--- start of RAW DATA ---

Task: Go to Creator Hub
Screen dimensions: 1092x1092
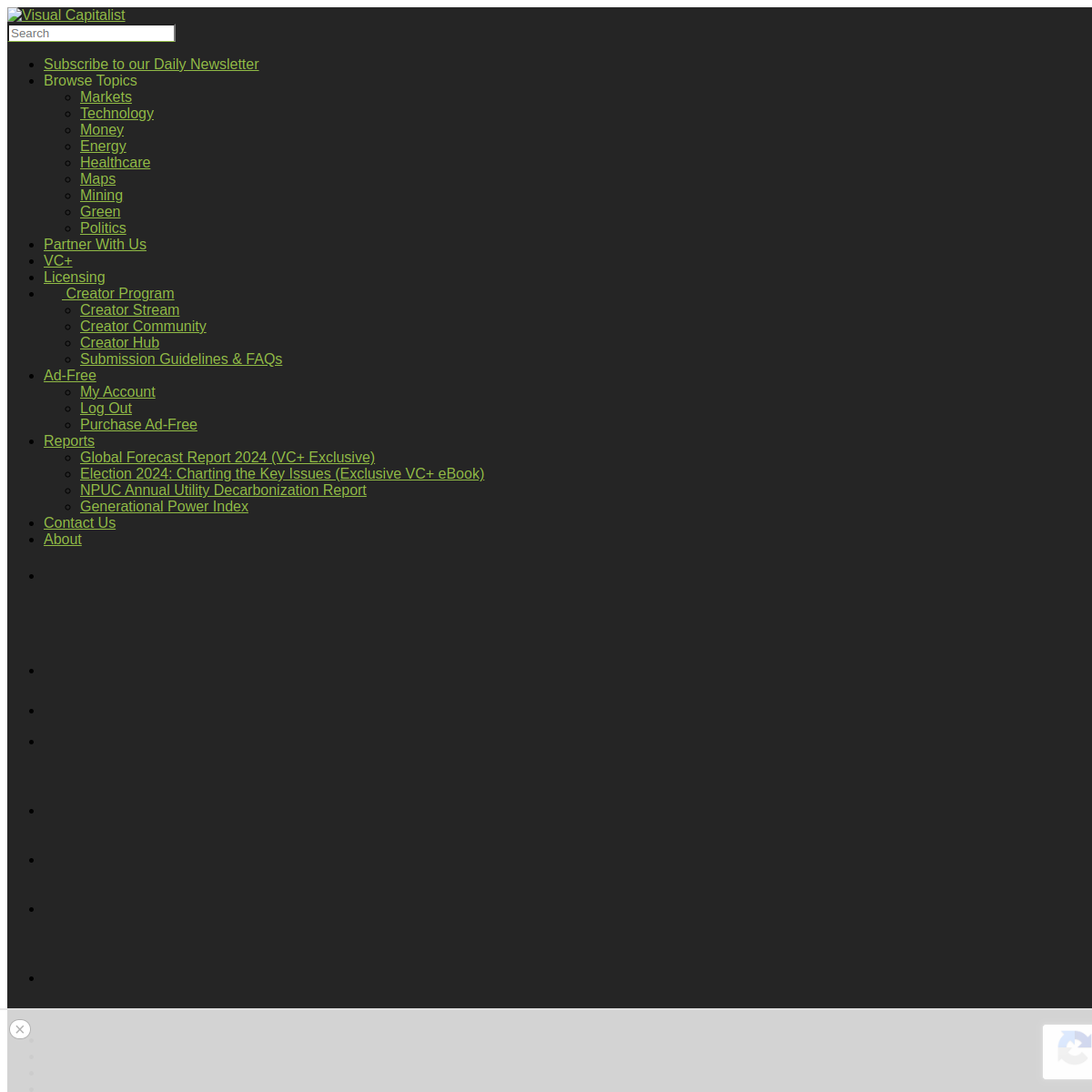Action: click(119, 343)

--- end of RAW DATA ---
--- start of RAW DATA ---

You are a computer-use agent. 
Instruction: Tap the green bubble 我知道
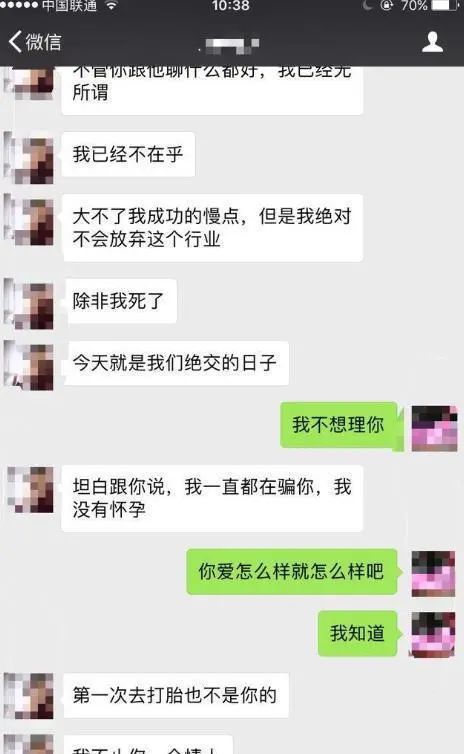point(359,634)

--- end of RAW DATA ---
--- start of RAW DATA ---

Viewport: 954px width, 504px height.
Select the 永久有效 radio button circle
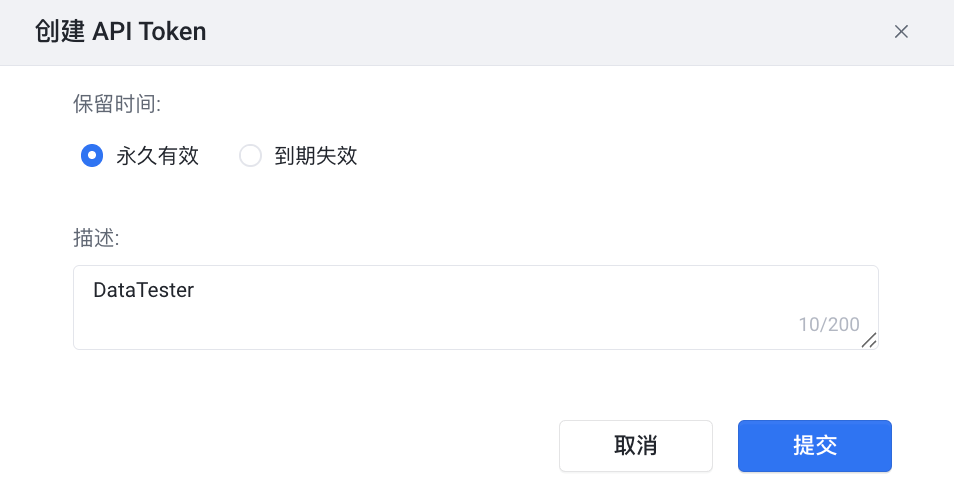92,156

--- end of RAW DATA ---

» TASK DETAILS
Put the listing from the line with "Task: Go to Creator Hub" up to and including the line with "Action: click(119, 343)" into a two-column CSV headed request and answer, with one row for each item in that range. Put the text and its answer each in a single quoted field, replace line breaks with spaces, and leave out the pictures.

» EXERCISE OUTPUT
request,answer
"Task: Go to Creator Hub Screen dimensions: 1092x1092","Action: click(119, 343)"